"I know that, yer honor; but it's little the doctors around here care for me, unless I visit 'em with a gold piece in my hand. I've paid six pound already, and I think I'm getting worse very fast."
I could not help pitying the poor fellow, he was such a sample of manly strength, and bore himself like a true soldier. He had been discharged from the British army, at the expiration of his time, and was in hopes of making money enough to go home and live in peace with his parents.
All this I learned after a few minutes' conversation; and when I saw that he regarded us as superior in medical intelligence to the few practising surgeons at Ballarat, and all on account of our being Americans, I could not find it in my heart to turn away from him. He had touched the right spot in our national character, and perhaps we felt a little vain, and a desire that his expectations should be fulfilled.
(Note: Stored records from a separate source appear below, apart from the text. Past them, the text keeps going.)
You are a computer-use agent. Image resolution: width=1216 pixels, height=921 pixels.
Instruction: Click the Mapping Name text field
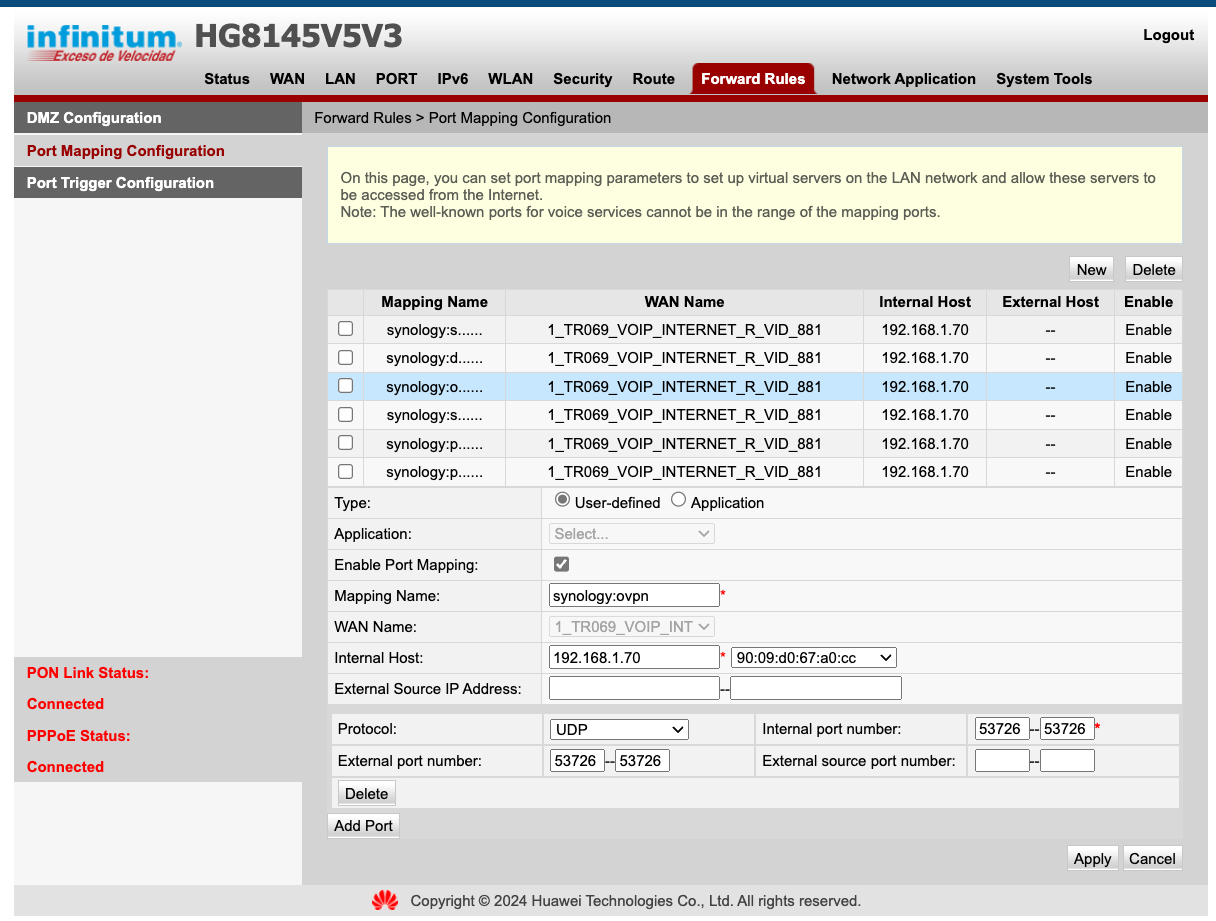634,596
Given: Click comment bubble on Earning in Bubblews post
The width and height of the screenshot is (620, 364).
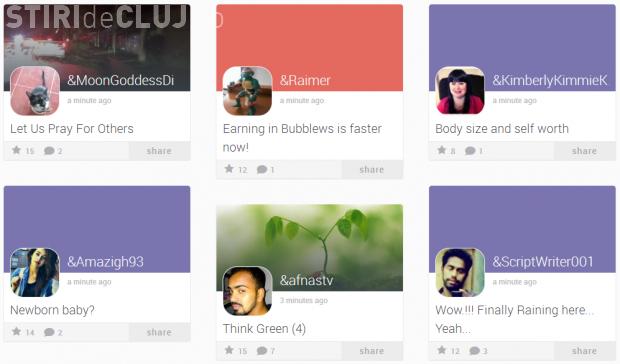Looking at the screenshot, I should click(x=262, y=170).
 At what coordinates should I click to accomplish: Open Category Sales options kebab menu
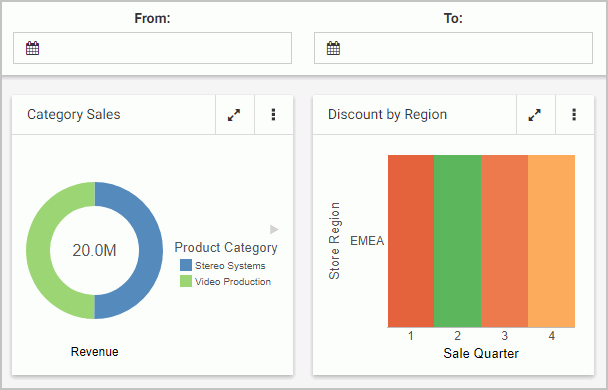[x=273, y=115]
"Your honor is going to do something for us?" the soldier said, and he read the expression of my face correctly.
With none too much confidence in my own skill, I determined to undertake his cure, and at work Fred and myself went, I taking the soldier and he the Irishman.
For the information of those who may be disposed to question my skill, I will state that I first washed the wound in tepid water, using castile soap to cleanse the parts, and that after a patient process, I covered the cut with salvo, such as we had brought from Boston, and then bound it up with clean bandages, and gave him strict orders not to remove the cloths, or to use his hand in working. Other directions, concerning diet, I administered, and made my patient promise to keep them, and after I had concluded, I was obliged to attend another, and out of charity, Fred and myself were kept working until near sundown.
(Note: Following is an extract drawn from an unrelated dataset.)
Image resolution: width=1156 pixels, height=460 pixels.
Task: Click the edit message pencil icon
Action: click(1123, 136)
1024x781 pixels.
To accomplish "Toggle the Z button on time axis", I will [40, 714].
"That is the best day's work that you ever performed," the inspector said, as the last patient took his departure, profuse in his thanks. "Before this time to-morrow, the skill of the American doctors, as they will insist upon calling you, will be so magnified, that there is no disease that they will not insist you can cure. Two branches of business are now offered you—that of a professional gentleman, and the more plebeian one of a storekeeper."
"The latter, by all means," replied Fred, with a laugh at the idea of our having M.D. added to our names.
"Don't make sport over that which may yield a large income," the inspector said, seriously; "I have seen injuries dressed in a worse manner than those this afternoon."
"Perhaps," I rejoined, thinking that he was disposed to make game of us.